Type de cellule Rendement module commercial Module prototype maximum Record en laboratoire
Cellules organiques - - 5 %
Silicium cristallin (couche mince) 7 % 9,4 % -
Silicium amorphe (couche mince) 5 à 9 % 10,4 % 13,4 %
CdTe (Tellurure de Cadmium) 6 à 9 % - 16,7 %
CIS (Cuivre-Indium-Sélénium) 9 à 11 % 13,5 % 19,3 %
Silicium polycristallin 11 à 15 % 16,2% 20,3 %
Silicium mono cristallin 12 à 20 % 22,7 % 24,7 %
Cellule multijonction (technologie spatiale) - 25 à 30 % 39 %

D’une manière générale, on peut augmenter le rendement des cellules photovoltaïques :

  1. soit en purifiant au maximum le semi-conducteur utilisé,
  2. soit en empilant plusieurs semi-conducteurs qui vont chacun utiliser une longueur d’onde lumineuse un peu différente et donc, à plusieurs, être plus efficaces.

Mais plus le rendement est élevé, plus la cellule est chère. Ainsi, les cellules multijonction utilisées dans l’espace (Gallium-Indium-Phosphore / Arséniure de Gallium / Gallium / Germanium) sont extrêmement coûteuses.
Autre problème : les cellules CdTe sont moins chères que celles au silicium amorphe et légèrement plus performantes, mais elles contiennent du cadmium qui est un métal très toxique.

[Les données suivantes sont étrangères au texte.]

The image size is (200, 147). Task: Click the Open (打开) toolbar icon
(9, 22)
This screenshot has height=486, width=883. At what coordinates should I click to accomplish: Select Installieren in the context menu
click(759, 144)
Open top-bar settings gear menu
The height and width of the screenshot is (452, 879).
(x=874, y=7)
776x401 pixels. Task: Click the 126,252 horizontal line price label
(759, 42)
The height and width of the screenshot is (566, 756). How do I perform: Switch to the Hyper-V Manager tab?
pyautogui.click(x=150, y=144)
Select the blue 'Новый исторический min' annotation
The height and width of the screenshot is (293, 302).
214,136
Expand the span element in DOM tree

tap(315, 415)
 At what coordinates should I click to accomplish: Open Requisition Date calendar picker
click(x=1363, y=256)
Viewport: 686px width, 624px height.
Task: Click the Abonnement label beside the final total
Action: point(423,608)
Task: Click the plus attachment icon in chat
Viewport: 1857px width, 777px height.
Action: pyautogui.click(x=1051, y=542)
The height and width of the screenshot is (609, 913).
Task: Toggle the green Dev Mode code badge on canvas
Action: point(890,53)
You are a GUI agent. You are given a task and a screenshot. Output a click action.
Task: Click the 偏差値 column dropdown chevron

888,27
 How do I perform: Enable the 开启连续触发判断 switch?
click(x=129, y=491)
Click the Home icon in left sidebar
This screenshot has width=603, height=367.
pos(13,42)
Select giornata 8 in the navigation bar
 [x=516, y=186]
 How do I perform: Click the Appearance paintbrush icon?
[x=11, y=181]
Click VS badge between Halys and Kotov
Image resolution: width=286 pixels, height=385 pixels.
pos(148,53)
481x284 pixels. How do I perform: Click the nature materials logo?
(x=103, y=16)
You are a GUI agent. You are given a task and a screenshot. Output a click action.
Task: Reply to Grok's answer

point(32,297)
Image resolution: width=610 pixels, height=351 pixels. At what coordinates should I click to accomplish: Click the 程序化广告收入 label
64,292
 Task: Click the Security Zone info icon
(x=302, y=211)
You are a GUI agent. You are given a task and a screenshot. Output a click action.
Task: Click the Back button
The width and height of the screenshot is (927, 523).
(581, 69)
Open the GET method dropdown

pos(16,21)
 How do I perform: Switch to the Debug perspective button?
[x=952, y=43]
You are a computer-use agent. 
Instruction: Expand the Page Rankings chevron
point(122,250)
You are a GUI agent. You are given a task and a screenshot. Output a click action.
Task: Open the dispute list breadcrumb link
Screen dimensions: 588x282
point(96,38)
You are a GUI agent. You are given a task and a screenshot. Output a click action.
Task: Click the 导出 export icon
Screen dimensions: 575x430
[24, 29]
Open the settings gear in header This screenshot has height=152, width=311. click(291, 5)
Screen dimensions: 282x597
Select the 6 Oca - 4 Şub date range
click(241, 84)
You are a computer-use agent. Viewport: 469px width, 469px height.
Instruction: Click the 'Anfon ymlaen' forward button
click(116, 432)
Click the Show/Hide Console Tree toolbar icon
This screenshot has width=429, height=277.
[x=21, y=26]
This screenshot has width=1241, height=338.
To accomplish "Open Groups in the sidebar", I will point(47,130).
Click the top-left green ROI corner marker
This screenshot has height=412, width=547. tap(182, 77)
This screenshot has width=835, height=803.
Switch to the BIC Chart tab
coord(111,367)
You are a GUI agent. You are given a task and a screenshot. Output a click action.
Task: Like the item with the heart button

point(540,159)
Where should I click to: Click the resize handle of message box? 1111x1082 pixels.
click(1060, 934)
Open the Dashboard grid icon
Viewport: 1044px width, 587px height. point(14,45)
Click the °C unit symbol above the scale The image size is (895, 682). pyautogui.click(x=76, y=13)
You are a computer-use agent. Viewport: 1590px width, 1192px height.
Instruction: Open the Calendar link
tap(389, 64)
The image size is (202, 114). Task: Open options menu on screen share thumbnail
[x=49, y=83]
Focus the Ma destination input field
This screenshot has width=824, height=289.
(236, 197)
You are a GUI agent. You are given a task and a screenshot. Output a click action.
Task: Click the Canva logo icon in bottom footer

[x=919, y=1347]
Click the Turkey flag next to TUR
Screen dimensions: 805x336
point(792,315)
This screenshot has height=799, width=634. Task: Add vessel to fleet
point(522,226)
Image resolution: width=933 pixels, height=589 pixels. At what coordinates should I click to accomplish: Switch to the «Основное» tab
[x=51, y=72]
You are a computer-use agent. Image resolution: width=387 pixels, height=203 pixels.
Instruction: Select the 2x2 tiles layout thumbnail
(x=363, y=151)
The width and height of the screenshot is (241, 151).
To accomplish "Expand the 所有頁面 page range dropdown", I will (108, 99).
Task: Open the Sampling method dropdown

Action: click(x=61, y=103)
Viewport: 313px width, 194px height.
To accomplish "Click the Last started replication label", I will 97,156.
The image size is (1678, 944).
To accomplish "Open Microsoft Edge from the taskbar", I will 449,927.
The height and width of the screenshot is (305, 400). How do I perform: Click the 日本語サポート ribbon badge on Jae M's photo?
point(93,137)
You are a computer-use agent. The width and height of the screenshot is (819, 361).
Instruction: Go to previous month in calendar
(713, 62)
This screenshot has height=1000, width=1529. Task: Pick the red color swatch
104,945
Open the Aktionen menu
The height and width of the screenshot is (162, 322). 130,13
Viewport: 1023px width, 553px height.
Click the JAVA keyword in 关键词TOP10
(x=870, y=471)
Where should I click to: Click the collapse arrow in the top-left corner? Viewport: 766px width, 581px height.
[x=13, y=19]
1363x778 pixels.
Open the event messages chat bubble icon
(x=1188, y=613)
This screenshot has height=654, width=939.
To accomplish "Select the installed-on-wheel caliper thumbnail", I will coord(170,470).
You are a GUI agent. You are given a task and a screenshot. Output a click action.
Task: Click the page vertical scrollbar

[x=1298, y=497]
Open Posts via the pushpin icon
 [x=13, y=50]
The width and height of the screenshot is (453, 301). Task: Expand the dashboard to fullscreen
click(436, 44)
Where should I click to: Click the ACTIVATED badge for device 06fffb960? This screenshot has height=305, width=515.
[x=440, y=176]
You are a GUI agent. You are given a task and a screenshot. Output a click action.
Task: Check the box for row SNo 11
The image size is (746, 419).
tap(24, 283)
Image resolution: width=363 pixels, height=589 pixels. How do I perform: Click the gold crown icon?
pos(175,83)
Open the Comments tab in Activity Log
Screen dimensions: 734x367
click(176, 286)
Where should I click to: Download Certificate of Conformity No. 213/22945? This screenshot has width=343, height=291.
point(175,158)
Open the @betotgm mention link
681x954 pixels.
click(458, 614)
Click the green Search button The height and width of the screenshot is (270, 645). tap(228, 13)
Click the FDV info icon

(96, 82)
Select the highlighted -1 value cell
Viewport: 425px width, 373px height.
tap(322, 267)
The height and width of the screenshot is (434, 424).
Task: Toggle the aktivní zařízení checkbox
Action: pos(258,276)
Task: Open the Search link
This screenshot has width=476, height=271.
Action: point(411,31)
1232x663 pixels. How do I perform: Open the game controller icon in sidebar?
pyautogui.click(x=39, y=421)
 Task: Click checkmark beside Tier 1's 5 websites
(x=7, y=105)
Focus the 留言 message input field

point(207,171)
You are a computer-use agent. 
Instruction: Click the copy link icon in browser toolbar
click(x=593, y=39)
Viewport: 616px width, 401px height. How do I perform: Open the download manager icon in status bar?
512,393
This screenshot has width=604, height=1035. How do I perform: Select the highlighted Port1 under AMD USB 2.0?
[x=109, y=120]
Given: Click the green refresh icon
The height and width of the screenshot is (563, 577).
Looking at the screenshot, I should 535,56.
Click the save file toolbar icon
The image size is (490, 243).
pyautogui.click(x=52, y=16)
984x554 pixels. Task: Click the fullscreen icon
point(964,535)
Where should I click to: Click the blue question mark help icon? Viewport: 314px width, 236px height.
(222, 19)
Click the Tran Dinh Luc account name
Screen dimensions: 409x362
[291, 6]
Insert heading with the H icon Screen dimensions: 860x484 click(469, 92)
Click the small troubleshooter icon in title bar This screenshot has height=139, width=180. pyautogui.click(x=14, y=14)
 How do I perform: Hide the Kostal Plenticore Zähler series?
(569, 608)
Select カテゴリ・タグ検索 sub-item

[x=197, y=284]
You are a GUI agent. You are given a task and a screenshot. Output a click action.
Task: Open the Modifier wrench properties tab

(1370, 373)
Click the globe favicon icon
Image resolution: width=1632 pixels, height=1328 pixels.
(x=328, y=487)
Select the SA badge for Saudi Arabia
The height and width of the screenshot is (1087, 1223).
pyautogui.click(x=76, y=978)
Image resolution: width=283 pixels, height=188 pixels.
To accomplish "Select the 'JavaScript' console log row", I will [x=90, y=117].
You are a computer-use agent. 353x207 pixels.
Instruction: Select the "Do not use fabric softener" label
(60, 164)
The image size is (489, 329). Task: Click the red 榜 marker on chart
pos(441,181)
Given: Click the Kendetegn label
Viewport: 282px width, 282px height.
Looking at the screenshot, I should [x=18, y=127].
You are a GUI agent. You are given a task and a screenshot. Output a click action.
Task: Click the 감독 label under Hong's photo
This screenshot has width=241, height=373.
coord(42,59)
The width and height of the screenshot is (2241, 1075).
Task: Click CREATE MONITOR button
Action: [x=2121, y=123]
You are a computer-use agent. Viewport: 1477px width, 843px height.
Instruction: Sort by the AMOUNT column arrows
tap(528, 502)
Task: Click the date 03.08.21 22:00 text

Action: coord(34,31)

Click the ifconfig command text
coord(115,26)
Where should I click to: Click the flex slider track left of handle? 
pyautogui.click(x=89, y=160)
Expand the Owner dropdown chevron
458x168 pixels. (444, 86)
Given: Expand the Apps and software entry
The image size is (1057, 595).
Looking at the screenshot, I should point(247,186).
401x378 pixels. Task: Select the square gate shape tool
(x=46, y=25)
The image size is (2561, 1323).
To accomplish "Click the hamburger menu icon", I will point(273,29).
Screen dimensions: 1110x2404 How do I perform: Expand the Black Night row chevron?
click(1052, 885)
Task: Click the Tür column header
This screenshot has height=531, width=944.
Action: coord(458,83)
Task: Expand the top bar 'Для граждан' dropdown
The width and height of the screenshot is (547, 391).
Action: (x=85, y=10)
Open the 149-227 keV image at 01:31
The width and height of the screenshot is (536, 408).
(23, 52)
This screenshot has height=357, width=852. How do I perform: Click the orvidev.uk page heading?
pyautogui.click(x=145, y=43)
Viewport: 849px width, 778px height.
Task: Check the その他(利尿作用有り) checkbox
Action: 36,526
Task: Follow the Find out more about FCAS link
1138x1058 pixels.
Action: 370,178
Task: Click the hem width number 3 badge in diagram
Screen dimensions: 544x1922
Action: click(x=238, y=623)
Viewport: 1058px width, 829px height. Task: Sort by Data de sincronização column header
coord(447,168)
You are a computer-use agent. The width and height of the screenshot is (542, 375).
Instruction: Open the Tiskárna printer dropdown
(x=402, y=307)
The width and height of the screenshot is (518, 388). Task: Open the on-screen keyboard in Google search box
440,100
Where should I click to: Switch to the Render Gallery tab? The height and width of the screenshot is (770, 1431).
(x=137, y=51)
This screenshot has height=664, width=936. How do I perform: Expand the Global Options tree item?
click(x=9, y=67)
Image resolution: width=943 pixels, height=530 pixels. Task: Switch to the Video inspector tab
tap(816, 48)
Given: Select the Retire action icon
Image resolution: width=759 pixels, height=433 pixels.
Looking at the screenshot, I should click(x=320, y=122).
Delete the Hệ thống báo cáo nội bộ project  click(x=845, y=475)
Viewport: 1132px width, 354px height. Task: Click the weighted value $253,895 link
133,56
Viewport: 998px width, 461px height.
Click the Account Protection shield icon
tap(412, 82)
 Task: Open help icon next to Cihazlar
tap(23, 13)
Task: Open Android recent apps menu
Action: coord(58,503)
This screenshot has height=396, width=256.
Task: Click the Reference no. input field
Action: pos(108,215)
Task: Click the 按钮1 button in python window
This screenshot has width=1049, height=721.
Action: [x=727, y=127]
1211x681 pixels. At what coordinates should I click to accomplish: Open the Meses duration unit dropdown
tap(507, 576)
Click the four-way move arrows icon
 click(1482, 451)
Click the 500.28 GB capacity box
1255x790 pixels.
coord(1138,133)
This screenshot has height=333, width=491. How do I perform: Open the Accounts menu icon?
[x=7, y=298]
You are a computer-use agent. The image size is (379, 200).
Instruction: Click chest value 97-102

Un capteur photovoltaïque est un panneau dans lequel sont intégrées des cellules photovoltaïques (appelées aussi photopiles). En fonction de l’agencement des cellules dans le panneau, on obtient la puissance désirée et la tension de sortie (12, 24, 48 V…) en courant continu (on utilise un convertisseur continu/alternatif ou DC/AC pour transformer le courant continu en courant alternatif permettant d’alimenter le réseau électrique ou, directement, la plupart des appareils électriques modernes). La grande majorité des panneaux délivrent une puissance de 50 à 200 Wc (Watts crête). La puissance d’une photopile varie avec l’ensoleillement. Le Watt crête représente la puissance fournie dans les conditions standards de référence : éclairement solaire de 1000 W/m² et température de 25° C). Les cellules sont fragiles : pour cette raison, elles sont encapsulées au sein de panneaux solaires, afin de les protéger des chocs et de l’humidité.
Capteurs photovoltaïques.
Capteurs photovoltaïques.   

Les utilisations

L’électricité photovoltaïque a plusieurs utilisations :

- l’alimentation électrique de sites et d’habitations isolés, situés loin d’un réseau électrique (zones rurales dans les pays en développement, relais de communication, téléphones sur les autoroutes, balises en mer, satellites…) pour 25 à 30 % du marché ;

- des systèmes raccordés au réseau électrique (toits et murs photovoltaïques de maisons, centrales photovoltaïques) pour 70 à 75 % du marché.

- d’autres applications individuelles, comme les montres et les calculettes alimentées par des cellules de faible puissance, pour 2 à 5 % du marché.

L’investissement dans la production d’électricité photovoltaïque coûte cher. Elle doit être stimulée par des aides importantes. C’est le cas par exemple en France, depuis une loi passée en février 2000. Les aides prennent la forme d’une obligation de rachat par EDF de l’électricité produite à un tarif supérieur au tarif normal. Ces aides s’appliquent à toutes les énergies renouvelables pour de petites unités de production (< 12 MW,) mais c’est l’électricité photovoltaïque qui est rachetée au tarif le plus élevé (0,30 à 0,55 €/kWh contre, par exemple, 0,082 €/kWh pour l’éolien). En Allemagne, le tarif de rachat de l’électricité photovoltaïque est de 0,6 €/kWh.

Les aides passent aussi par des incitations fiscales : ainsi, depuis janvier 2005, les Français qui désirent s’équiper d’un système photovoltaïque peuvent percevoir un crédit d’impôt de 40 % du montant de l’équipement.